(RECORD EXCERPTS Opens)
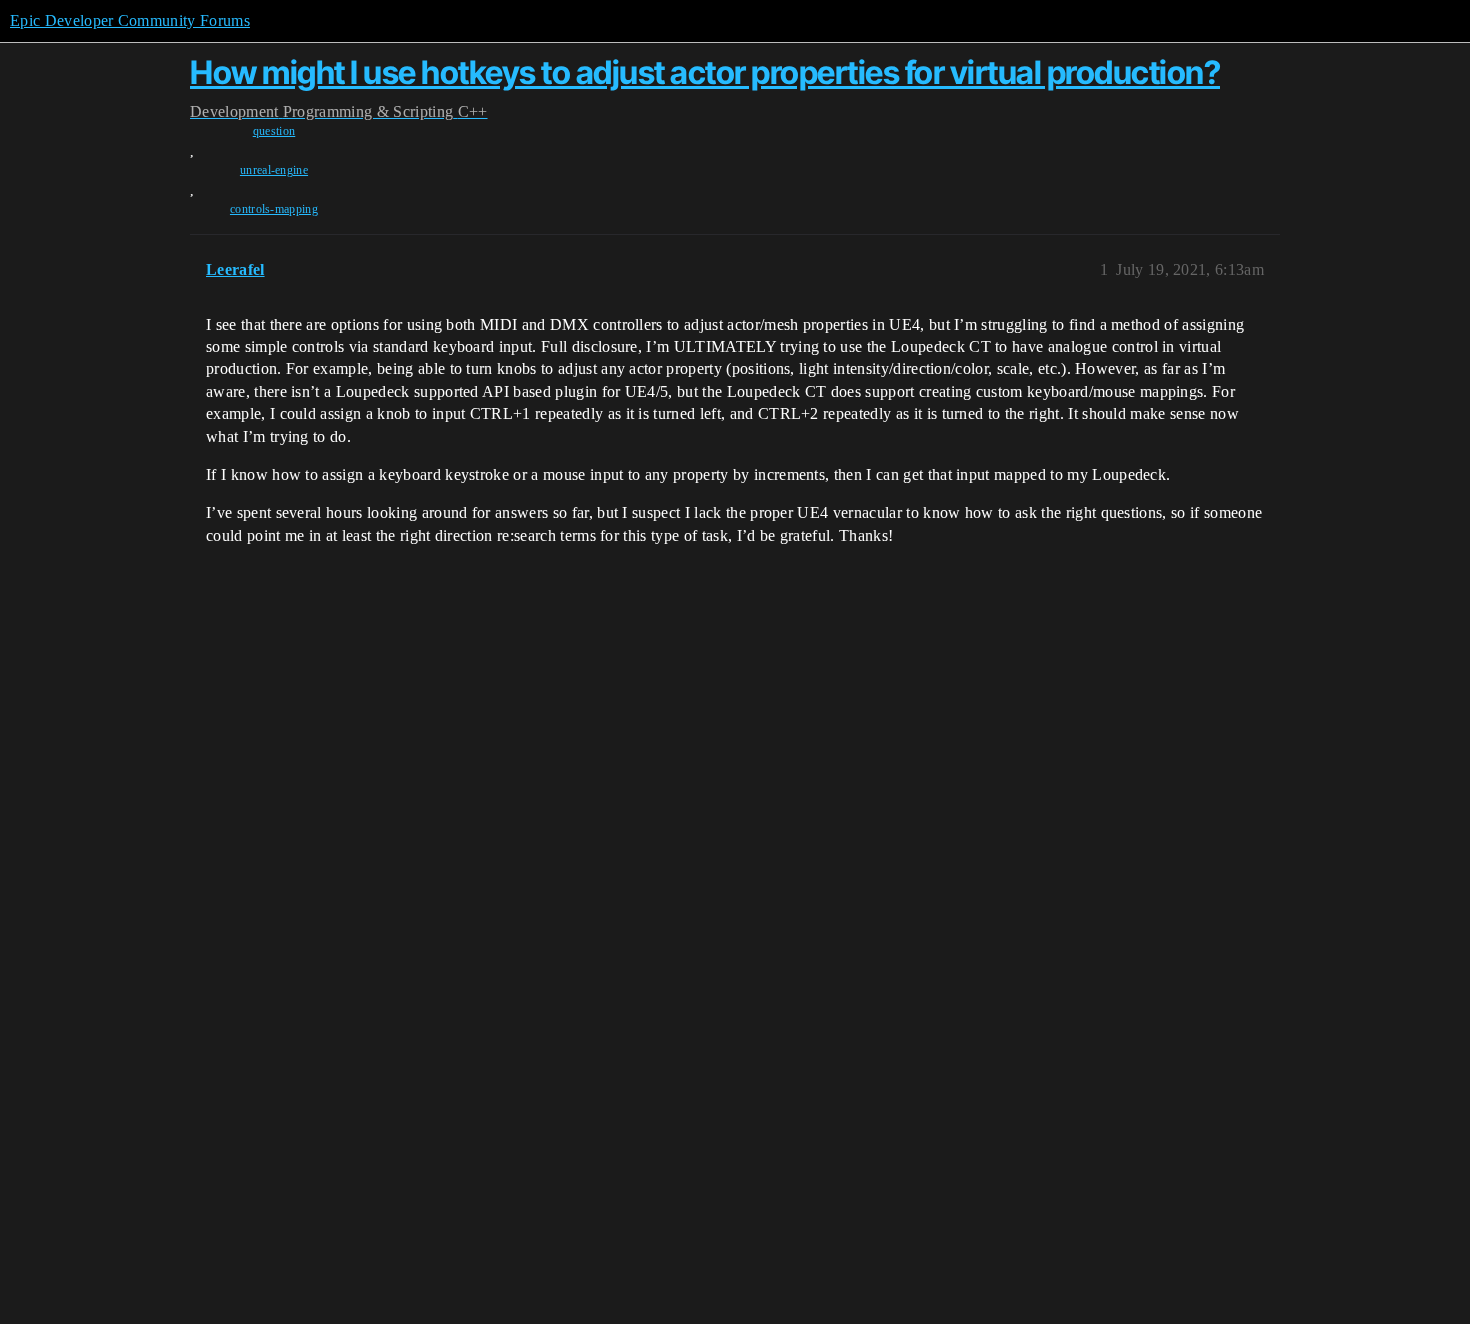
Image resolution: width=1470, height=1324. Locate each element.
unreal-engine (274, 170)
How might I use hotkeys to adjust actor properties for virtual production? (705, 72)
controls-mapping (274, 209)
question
(RECORD EXCERPTS Closes)
# [EXERCISE DETAILS]
Please copy out the whole listing exactly, minus its pictures.

# [ANSWER TO THIS PROBLEM]
Image resolution: width=1470, height=1324. Locate each element.
unreal-engine (274, 170)
How might I use hotkeys to adjust actor properties for virtual production? (705, 72)
controls-mapping (274, 209)
question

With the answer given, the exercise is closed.